_DIRECTIONS_
Extract, exactly as written, each line from the start of the records below to the line containing "Image resolution: width=968", both ends included; drop the pictures.

_PROVIDED MATERIAL_
══════════════════════════════
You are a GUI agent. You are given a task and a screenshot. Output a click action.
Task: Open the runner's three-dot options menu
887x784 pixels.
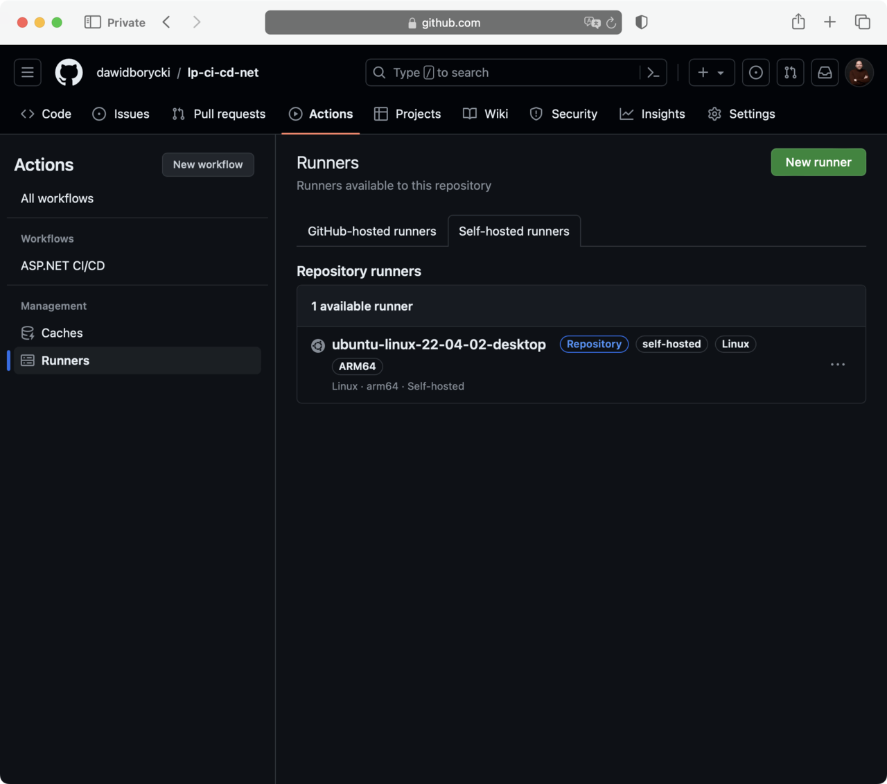[x=838, y=365]
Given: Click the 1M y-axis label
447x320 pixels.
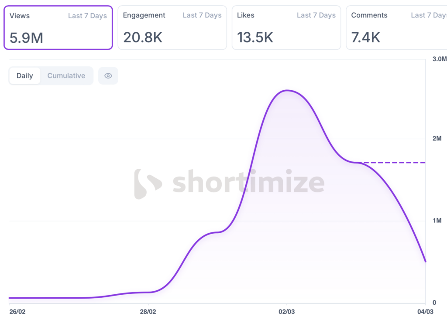Looking at the screenshot, I should (x=437, y=221).
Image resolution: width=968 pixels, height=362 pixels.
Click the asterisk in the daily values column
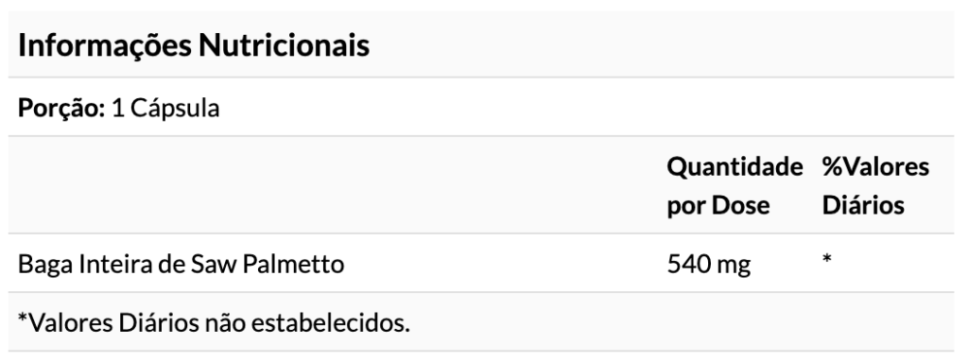point(827,258)
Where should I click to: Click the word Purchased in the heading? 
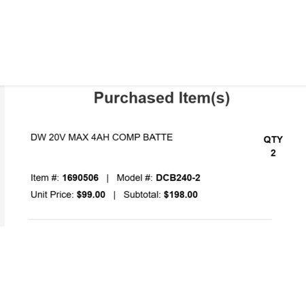point(134,99)
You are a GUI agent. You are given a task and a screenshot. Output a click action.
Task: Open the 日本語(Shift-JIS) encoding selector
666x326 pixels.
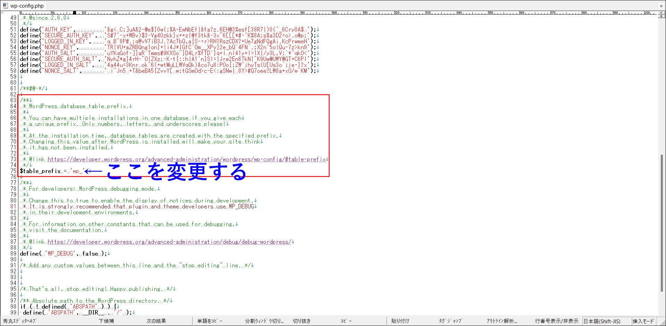602,321
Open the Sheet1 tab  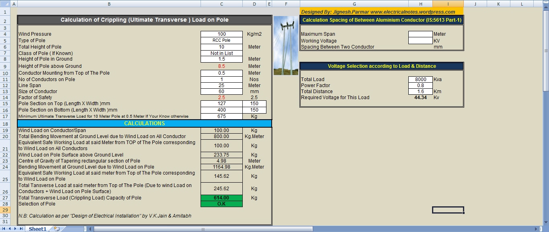(37, 229)
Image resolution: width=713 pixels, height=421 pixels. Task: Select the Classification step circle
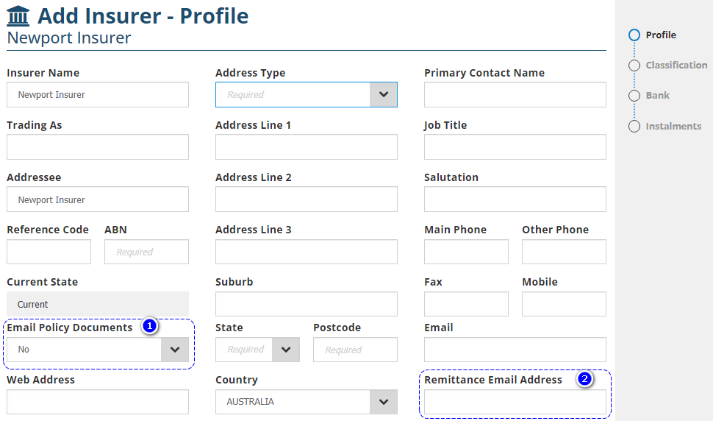point(634,66)
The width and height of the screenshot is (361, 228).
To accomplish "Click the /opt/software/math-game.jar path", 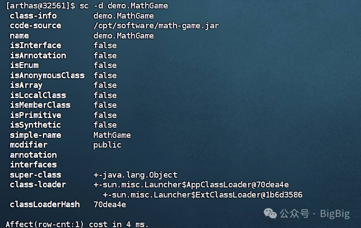I will (156, 26).
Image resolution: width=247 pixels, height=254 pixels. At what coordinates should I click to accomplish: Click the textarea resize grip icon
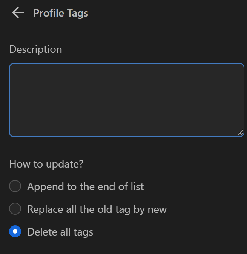[x=240, y=132]
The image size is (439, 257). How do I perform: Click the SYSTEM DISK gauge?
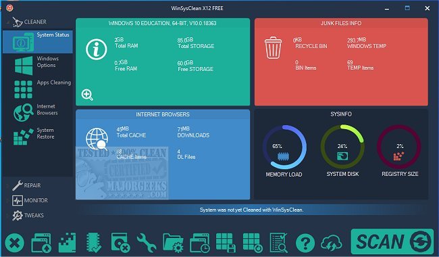pyautogui.click(x=342, y=147)
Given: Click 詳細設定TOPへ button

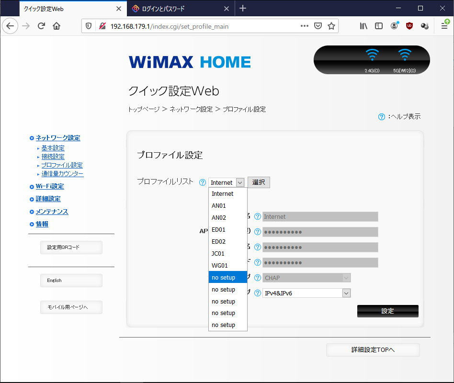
══════════════════════════════
_REPLY_
You are a GUI agent. You are given a task and a screenshot. Output a click action.
Task: Open the runner's three-dot options menu
887x784 pixels.
[x=838, y=365]
Given: Click the 1M y-axis label
447x320 pixels.
Looking at the screenshot, I should (x=437, y=221).
Image resolution: width=968 pixels, height=362 pixels.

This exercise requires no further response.